Data entries.
"""

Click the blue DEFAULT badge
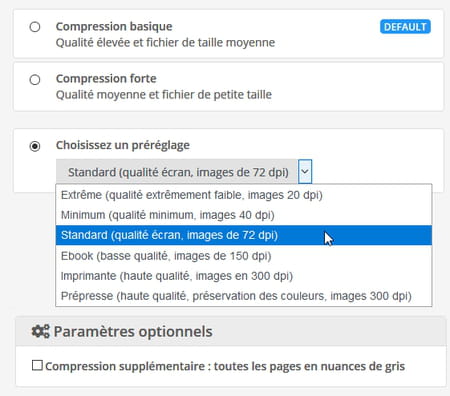Viewport: 450px width, 396px height. (405, 27)
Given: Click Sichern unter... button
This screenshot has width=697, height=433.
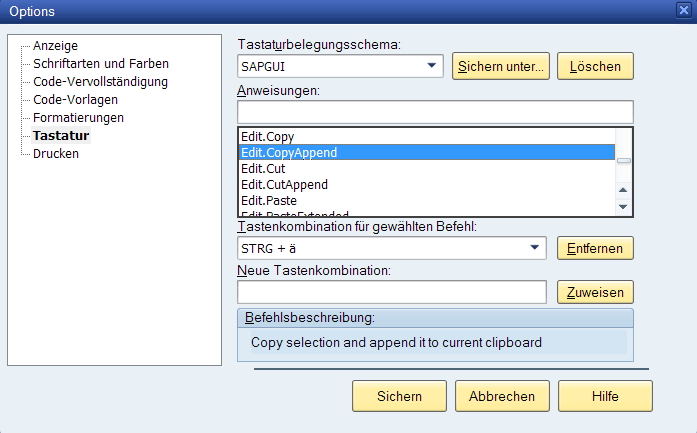Looking at the screenshot, I should pyautogui.click(x=501, y=66).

"""

All of the data must be given again exactly, without the pictures.

Click the blue DEFAULT badge
Viewport: 450px width, 396px height. (405, 27)
Given: Click Sichern unter... button
This screenshot has width=697, height=433.
Looking at the screenshot, I should pyautogui.click(x=501, y=66).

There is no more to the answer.